No One Is as Smart as Everyone
There are times when Context Integration sounds like a one-person company. The same name keeps popping up in conversation. “We couldn’t possibly meet our dead- lines without Ian,” says one Context staffer. “If I don’t know how to solve a problem, I just ask Ian,” says another. “Once we show our clients what Ian can do, they’re sold,” says yet another. After a while, this Ian starts to sound like everybody’s favorite colleague — indeed, like an absolute genius.
In fact, Ian is IAN, the company’s Intellectual Assets Network. A Web-based knowledge system that Context built from scratch in 1997, IAN was the brainchild of Bruce Strong and Stan Ward, 33, the company’s chief methodologist. “We wanted to be better than our individual selves,” says Strong. If individual consultants could tap into what other people in the organization knew, they could work smarter and more productively. They could help one another on technically challenging projects, and, instead of solving the same problems over and over again, they could free themselves to attack new ones. So Strong and Ward developed IAN, which functions as a kind of group brain.

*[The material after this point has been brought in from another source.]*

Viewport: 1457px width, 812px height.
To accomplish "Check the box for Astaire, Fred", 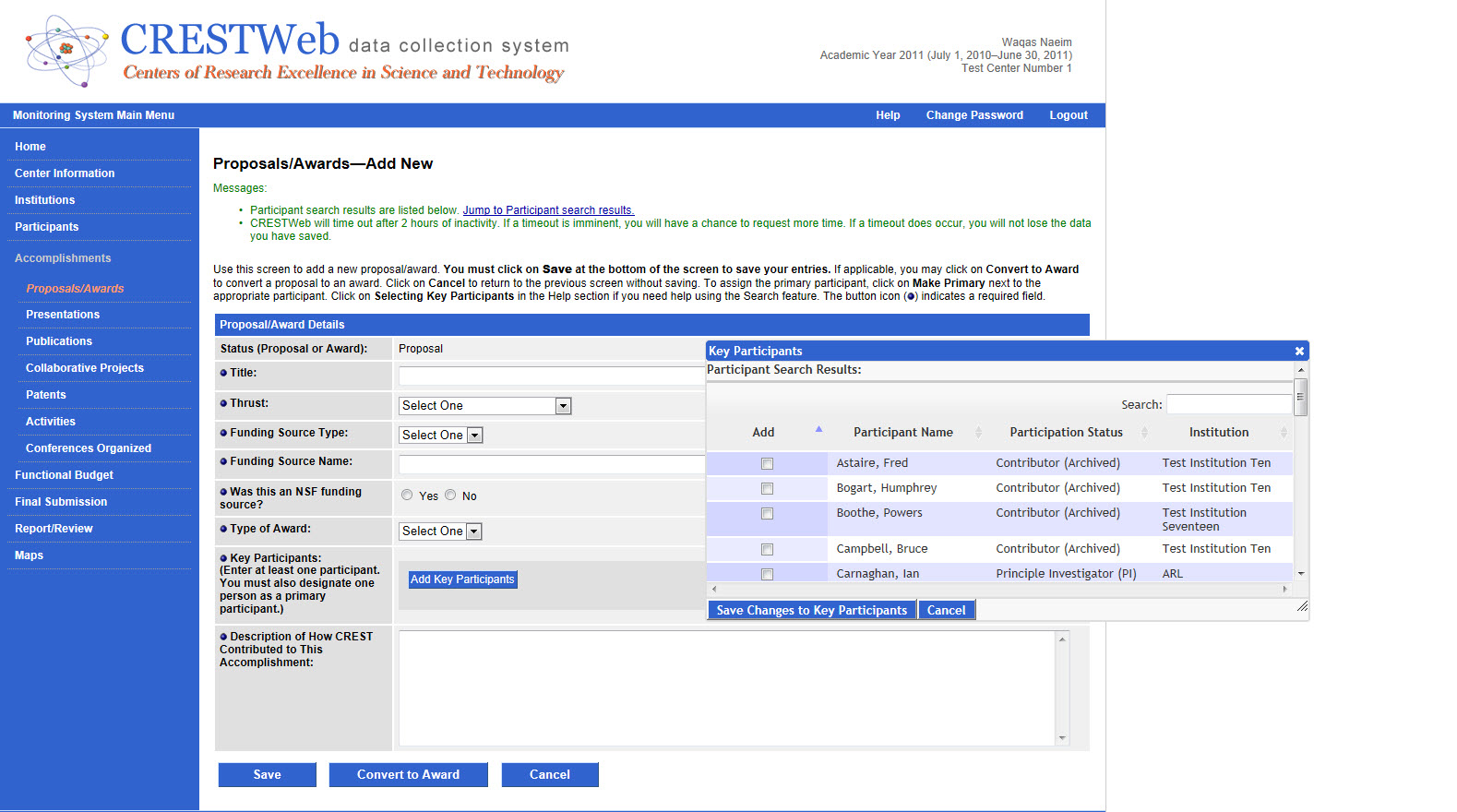I will click(x=767, y=464).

Context, founded in 1992, with offices stretching from the East Coast to the West Coast, had long seen collaboration as a challenge. Lotus Notes had been helpful at times, but it never became the indispensable “go-to place” that Ward envisioned. So he and Strong decided to take matters into their own hands. But first they embarked on a “world tour,” visiting every Context office to find out exactly what the company’s consultants wanted in a knowledge-sharing system. Everywhere they went, they got the same feedback. They heard, “I have to be able to use it anytime I want to” — so the two made sure that IAN was available on the Web, as well as on every laptop hard drive. They heard, “It has to be fast and convenient” — so they created a search engine tailored to Context’s homegrown vocabulary. They heard, “The content has to be accurate, up-to-date, and clean” — so they hired someone to serve full-time as a moderator for IAN.

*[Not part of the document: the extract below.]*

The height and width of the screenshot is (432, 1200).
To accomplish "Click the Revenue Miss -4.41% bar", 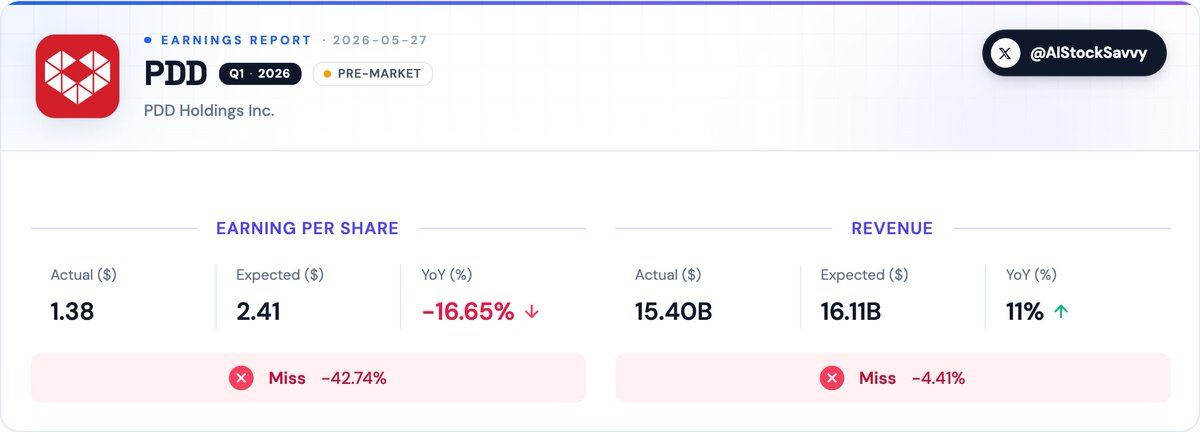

That someone is Mary Durham. A cheerful and energetic midwesterner, and one of many Sybase alumni who work at Context, she is an exacting knowledge manager who works in the company’s Boston office. Durham, 47, says the real power of IAN lies in its simplicity. She compares the system to her favorite kitchen appliance — a mixer — because of its all-around utility and its absolute ease of use. When a project team begins a new assignment, for example, IAN walks members through the development process, offering sample templates, sample code to borrow or modify, and detailed descriptions of each step. “This seamless interconnection gives team members the feeling that someone has thought of everything — on their behalf,” says Durham. “They don’t have to hunt for what they need.”

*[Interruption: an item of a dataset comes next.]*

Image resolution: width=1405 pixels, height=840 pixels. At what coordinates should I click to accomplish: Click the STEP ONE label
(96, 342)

At Context, it has become virtually impossible not to use IAN. “It’s part of the ether,” says Strong, who works in the San Francisco office. The IAN home page resembles a solar system, with subject areas — “Project Artifacts,” “Knowledgebase,” “Discussions” — serving as planets. In “Partners,” consultants draw on a cross-referenced listing of each business partner’s in-house experts. In “Colleagues,” project leaders learn about new team members: their professional specialties, their technology interests — even what they look like (most entries include a photo).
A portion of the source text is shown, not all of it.